A similar application is currently being reviewed in the U.S., where a decision is expected no later than April 14, 2022. Regulatory filings to health authorities in Brazil and Japan are also planned for later this year.
Vutrisiran is Alnylam’s successor to Onpattro (patisiran) — also approved for FAP and administered directly into the bloodstream once every three weeks — and allows for a four-times-a-year, or potentially a biannual, dosing schedule.
While both therapies use a process called RNAi to lower the production of transthyretin (TTR), the faulty protein that causes FAP, vutrisiran is designed to have greater stability, potentially allowing for a stronger and long-lasting effect than Onpattro.
As such, Alnylam’s next-generation, long-acting, subcutaneous RNAi therapy has the potential to require less-frequent dosing and lower the burden and overall healthcare costs for patients, while improving their quality of life.
Vutrisiran received orphan drug designation in both the U.S. and Europe, as well as fast-track designation in the U.S., for the treatment of FAP and related hATTR diseases. These designations are meant to accelerate its development and regulatory review.
The ongoing HELIOS-A study, expected to conclude in May 2024, is evaluating the safety and efficacy of 1.5 years of treatment with vutrisiran against Onpattro in 164 adults with FAP, recruited at 57 sites across 22 countries. Vutrisiran (25 mg) was given through a subcutaneous injection once every three months.
Notably, the group of patients given a placebo in the Phase 3 APOLLO trial (NCT01960348), whose data supported Onpattro’s approval, were used as an external control group for most study goals.
HELIOS-A’s top-line, nine-month data showed that the trial met both its main and secondary goals, with vutrisiran-treated patients experiencing less severe neurologic impairments and significant improvements in quality of life and walking speed, compared with the APOLLO placebo group.
A rapid and sustained reduction in blood TTR levels, which dropped by 83% from the study’s start, was also observed in vutrisiran-treated patients.
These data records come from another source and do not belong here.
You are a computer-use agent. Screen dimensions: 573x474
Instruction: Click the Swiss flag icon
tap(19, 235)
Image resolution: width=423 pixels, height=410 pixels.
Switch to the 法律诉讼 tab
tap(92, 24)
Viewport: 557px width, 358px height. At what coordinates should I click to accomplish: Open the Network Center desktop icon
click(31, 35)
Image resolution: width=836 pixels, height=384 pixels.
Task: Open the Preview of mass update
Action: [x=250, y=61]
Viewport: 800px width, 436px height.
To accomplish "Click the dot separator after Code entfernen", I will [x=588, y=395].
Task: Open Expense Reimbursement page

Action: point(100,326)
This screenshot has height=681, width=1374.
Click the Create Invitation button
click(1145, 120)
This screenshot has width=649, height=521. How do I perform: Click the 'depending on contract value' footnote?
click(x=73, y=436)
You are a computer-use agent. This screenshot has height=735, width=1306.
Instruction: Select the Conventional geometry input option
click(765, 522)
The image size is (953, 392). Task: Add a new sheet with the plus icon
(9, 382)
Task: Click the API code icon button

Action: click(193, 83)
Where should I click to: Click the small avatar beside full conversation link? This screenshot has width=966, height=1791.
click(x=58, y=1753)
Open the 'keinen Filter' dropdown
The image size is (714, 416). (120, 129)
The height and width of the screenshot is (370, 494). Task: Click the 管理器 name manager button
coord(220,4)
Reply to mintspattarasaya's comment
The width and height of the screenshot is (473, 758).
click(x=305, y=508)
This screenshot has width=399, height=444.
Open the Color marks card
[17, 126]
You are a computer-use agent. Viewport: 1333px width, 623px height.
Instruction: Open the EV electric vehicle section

Similar trends were seen among patients given Onpattro.
Vutrisiran also was associated with improvements in other key exploratory goals, including in different measures of heart health, nutritional status, and overall disability.
The second-generation therapy was generally safe and well tolerated. The rates of the most common adverse events, including diarrhea, pain in the extremities, falls, and urinary tract infections, in vutrisiran-treated patients were similar or lower than those reported for the historical placebo group.
After completing the 18-month treatment period, participants may choose to enter the study’s extension phase, in which all will receive either 25 mg of vutrisiran once quarterly, or 50 mg of vutrisiran once every six months for 1.5 years.